- _SET OF TASKS_:
1. In the transcript on machine learning and visual data, rewrite the passage from "some embedding space." to "for visual data.", substituting "latent space" for "embedding space".
2. According to the transcript on machine learning and visual data, why have convolutional neural networks turned out to be so powerful?
3. Extend the transcript on machine learning and visual data, picking up after its final sentence.

- _DOCUMENT_:
┄┄┄┄┄┄┄┄┄┄┄┄┄┄┄┄┄┄┄┄

Well, here is where we can add a little bit of semantics. We can say, well, let's say that both of them are called penguin. I don't know what penguin is, but it's the same thing. Now, can we use this to somehow find a better distance between our images? And this is one way that machine learning comes into the picture.

06:03

A lot of the time with dealing with visual data, machine learning is really there as data association. Okay, so here we have an image X, and then we have this label Y, the string penguin. And now we basically have some black box

06:20

that tries to associate X with the Y. And so then you give it another penguin and another, and lots and lots of data, lots and lots of data. And this is why convolutional neural networks have turned out to be so powerful because they are able to just eat up a lot of the data.

06:43

They're a very high capacity classifier as opposed to the previous one. So a lot of the reasons why the ConvNets are so powerful is because they can just gobble up millions and millions of data in doing this data association. Okay, so now you get a new image.

07:00

You have never seen this before. And at this time, this network is gonna, first it's gonna tell you that it's a penguin. Okay, that's good. But in a way, more importantly, it's going to tell you, it's going to have a representation, a vector in some high dimensional feature space,

07:20

some embedding space. That is going to be close to the vector for the other penguins that it has seen. So in a way, it's learning a better distance, a better space where distances make more sense. And this turns out to be a really powerful thing for visual data.

┄┄┄┄┄┄┄┄┄┄┄┄┄┄┄┄┄┄┄┄

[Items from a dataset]
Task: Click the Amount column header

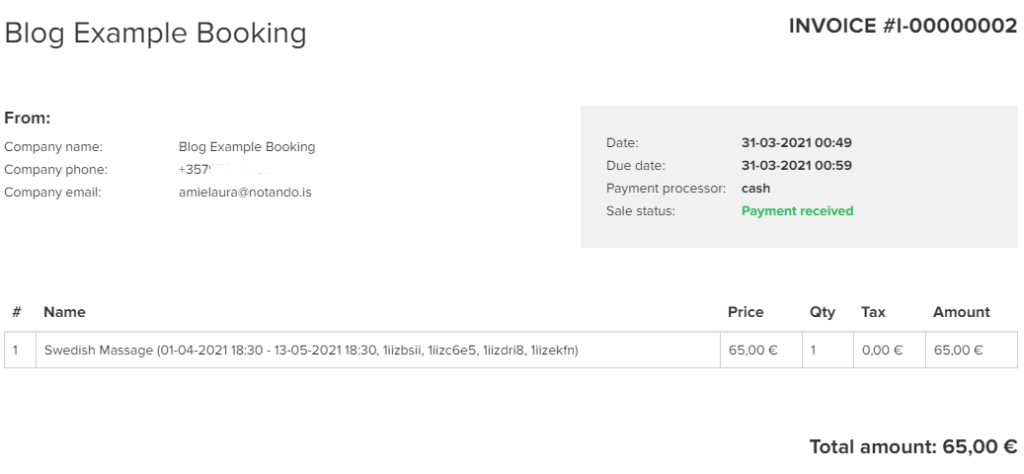Action: (961, 312)
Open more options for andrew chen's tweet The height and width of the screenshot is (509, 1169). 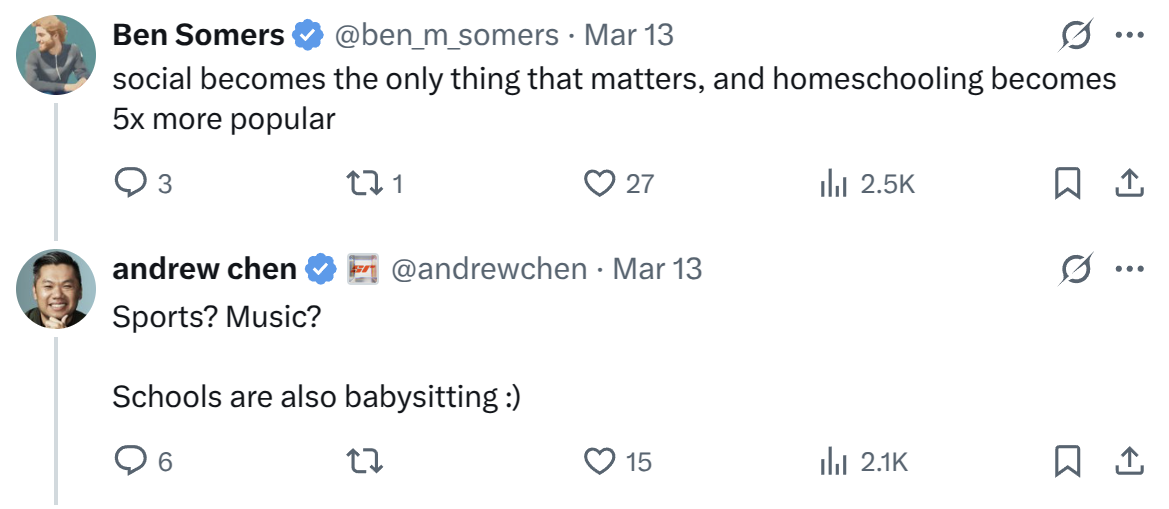(x=1129, y=269)
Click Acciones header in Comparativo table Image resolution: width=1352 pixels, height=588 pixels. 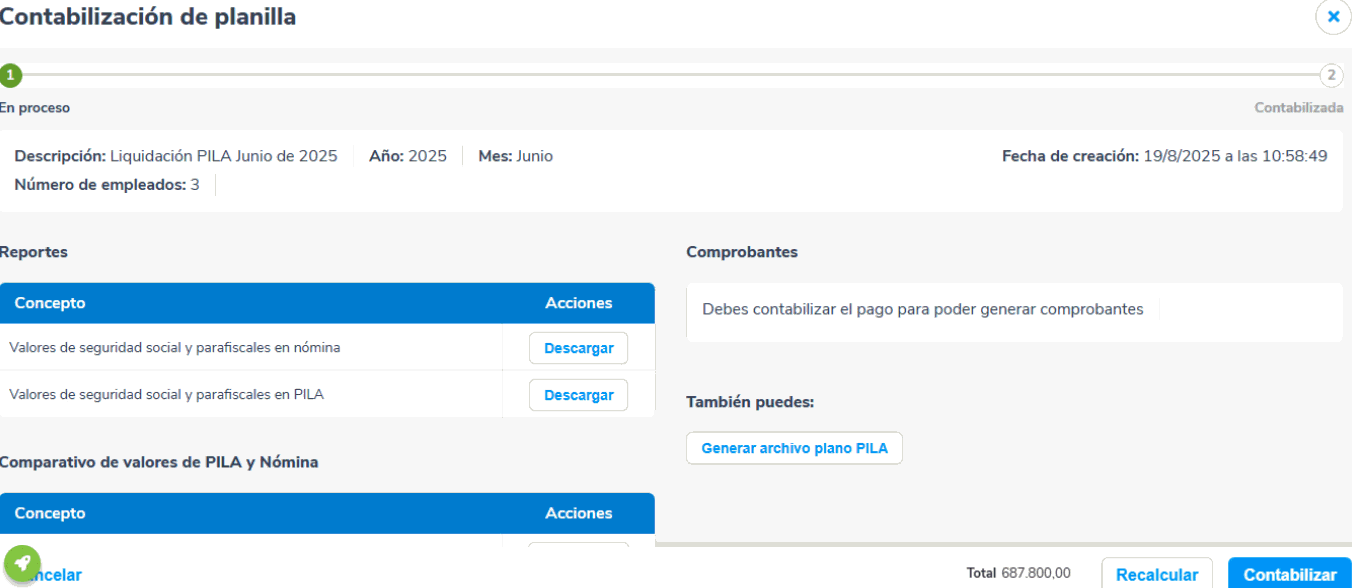[x=578, y=513]
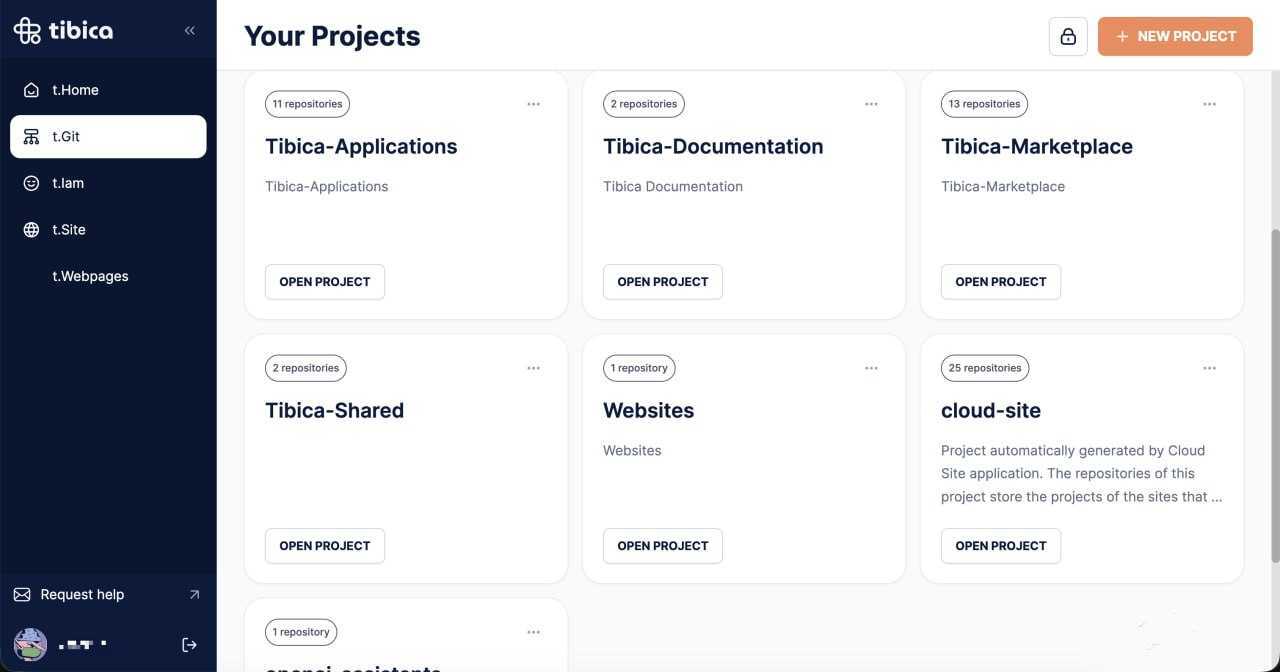This screenshot has width=1280, height=672.
Task: Click the t.Git repository tree icon
Action: (32, 137)

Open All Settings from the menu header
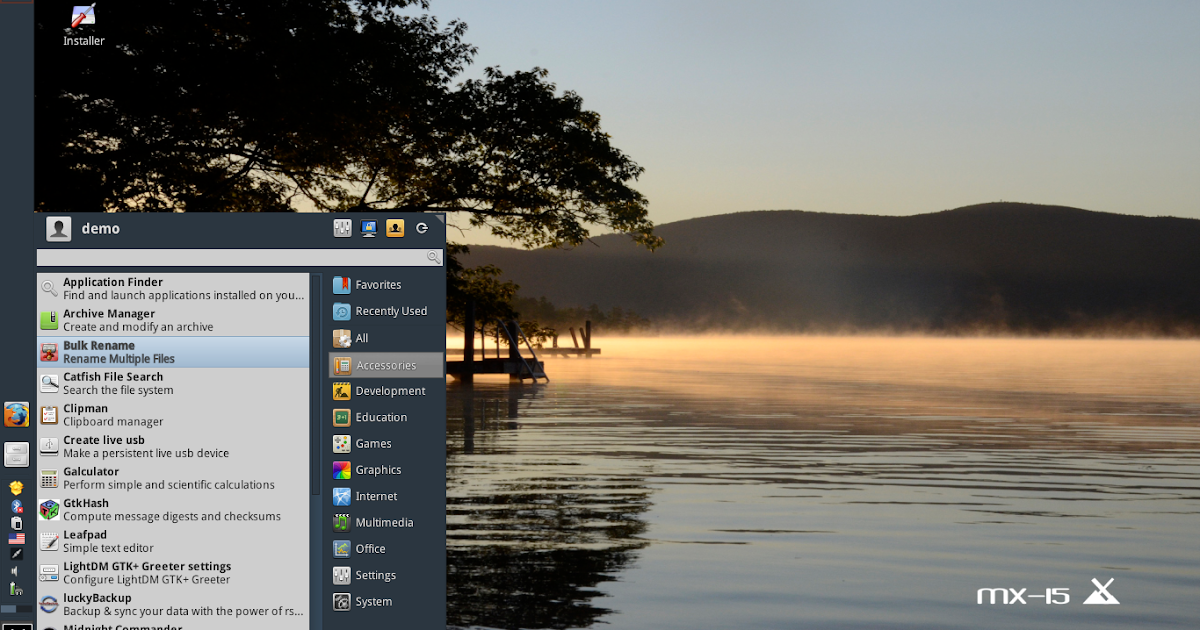pyautogui.click(x=342, y=228)
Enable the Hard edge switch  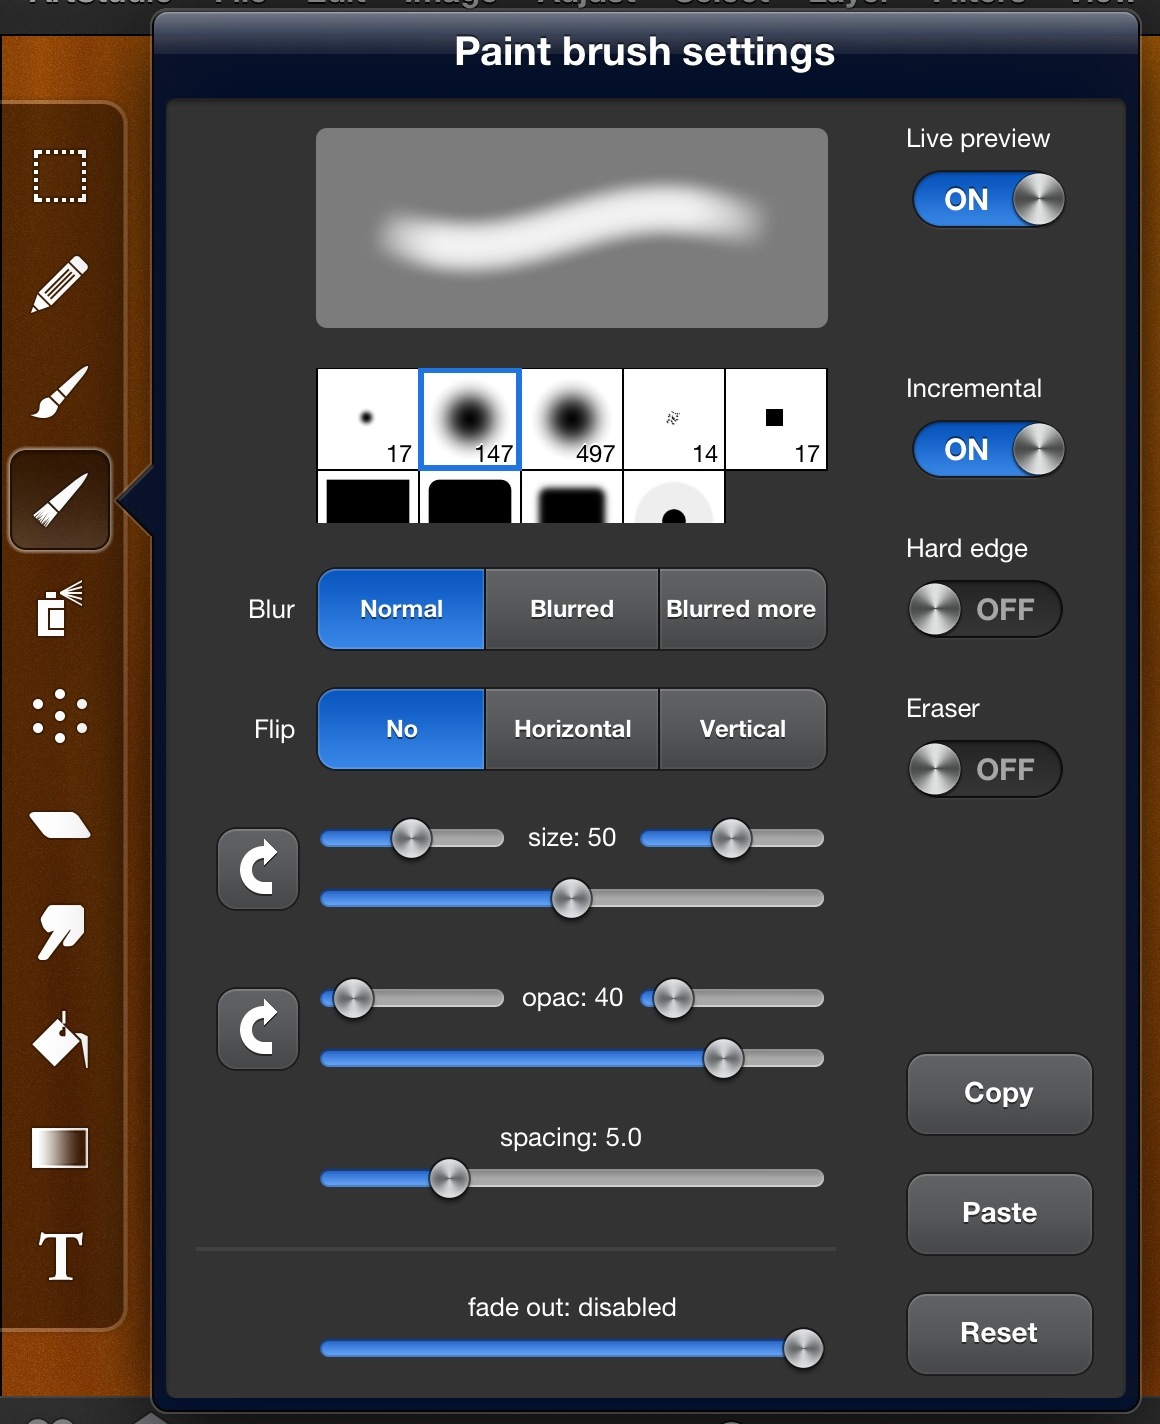point(985,610)
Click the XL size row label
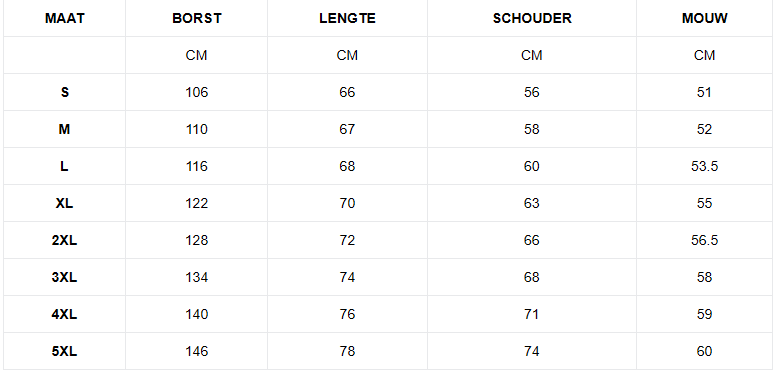 (65, 203)
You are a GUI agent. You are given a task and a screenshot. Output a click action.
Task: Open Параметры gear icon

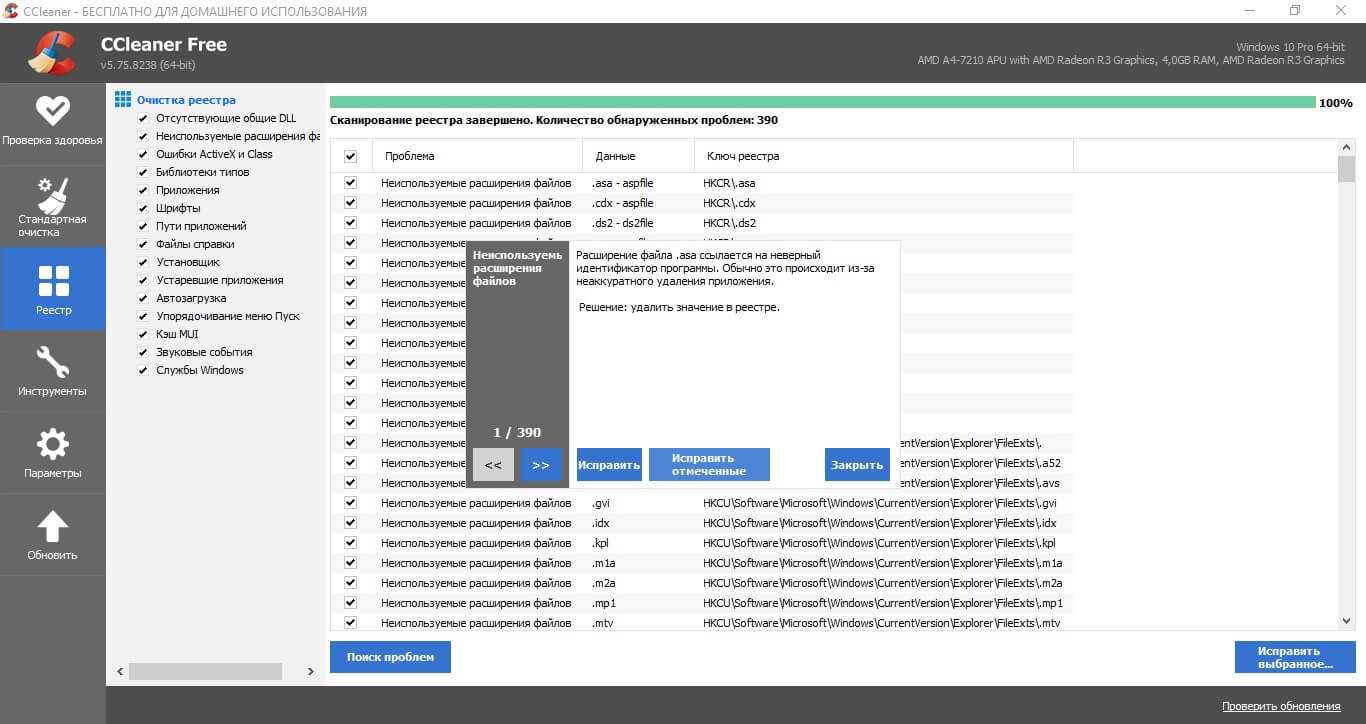point(52,444)
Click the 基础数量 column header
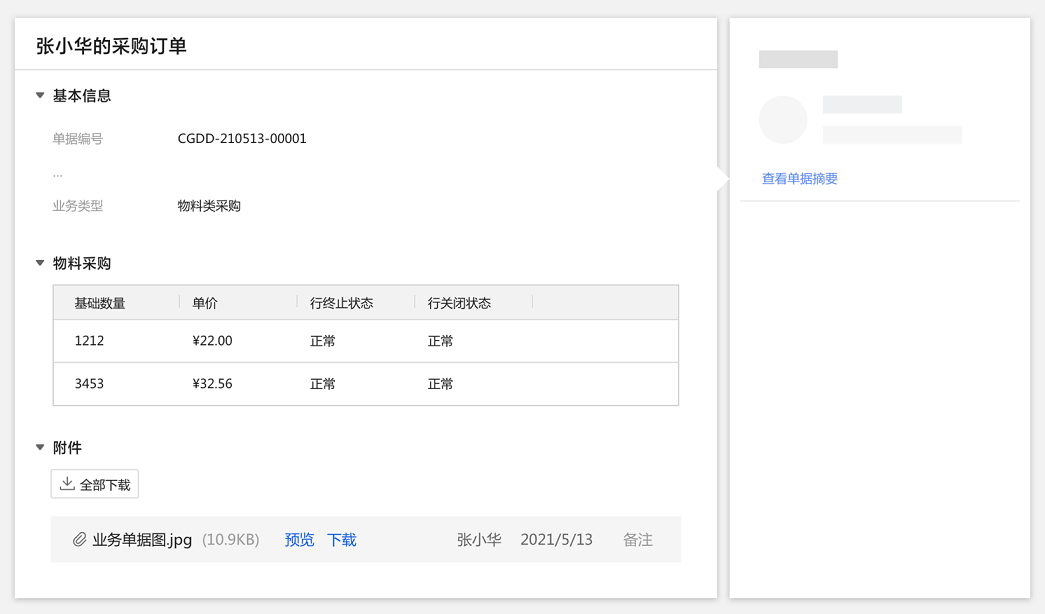Viewport: 1045px width, 614px height. point(100,303)
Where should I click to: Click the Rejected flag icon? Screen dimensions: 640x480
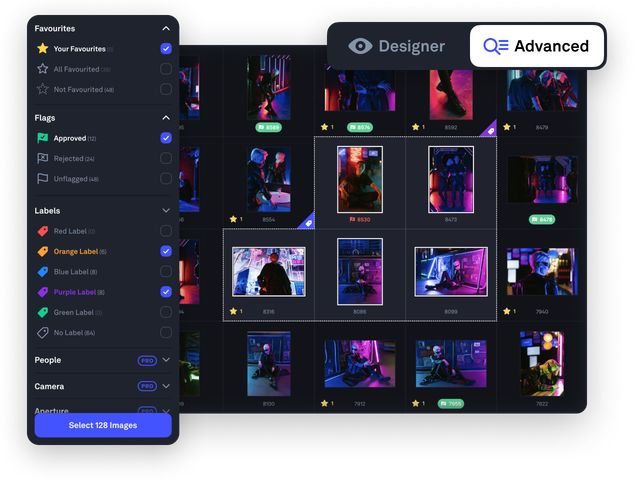pyautogui.click(x=42, y=158)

┄┄┄┄┄┄┄┄┄┄┄┄┄┄┄┄┄┄┄┄

- _RESULTS OF THE EXERCISE_:
1.
some latent space. That is going to be close to the vector for the other penguins that it has seen. So in a way, it's learning a better distance, a better space where distances make more sense. And this turns out to be a really powerful thing for visual data.

2. They are able to eat up a lot of data.

3.
07:40

And this is where Deep Network has been used a lot in our field. And this is, John has already mentioned the ImageNet Challenge. You can do things like given lots and lots of photographs. You can basically detect objects in it. You can even automatically generate captions. Look at this.

08:01

A group of people posing for a picture on a skillet. This is amazing. This is like, wow, we're done, we can go home. Well, there are still some problems with this human supervised learning. One obvious one is that getting these human labels is very, very expensive, right? So you have to spend a lot of time

08:21

getting humans to click on these labels for founts or millions of videos. It's very, very expensive that doesn't scale up, okay? So this is one big problem with supervised learning. Another is that it's often very easy to fool yourself into thinking that the network is doing more than it's actually doing.

08:41

So for example, here is an image, and I ran it through a kind of a standard image captioning software, and it says, a car parked by the side of the road. And I say, wow, this is so cool, right? But if you go and you look for cars on the internet, here's just a set of cars from Google Image Search, you can basically say that that description applies

09:02

to pretty much all of those images, right? All of them you could say, yeah, it's a car parked by the side of the road, more or less, right? And then I tried it on something like this. And it's a car parked by the side of the road, which is kind of true, it is, it was. What about this?

09:22

Well, there is a car, there is a road, and probably that's really all it's getting. It's probably not getting that much more. And a lot of it is just our kind of wishful thinking that think that it's doing something more than basically just finding a few set of texture patterns.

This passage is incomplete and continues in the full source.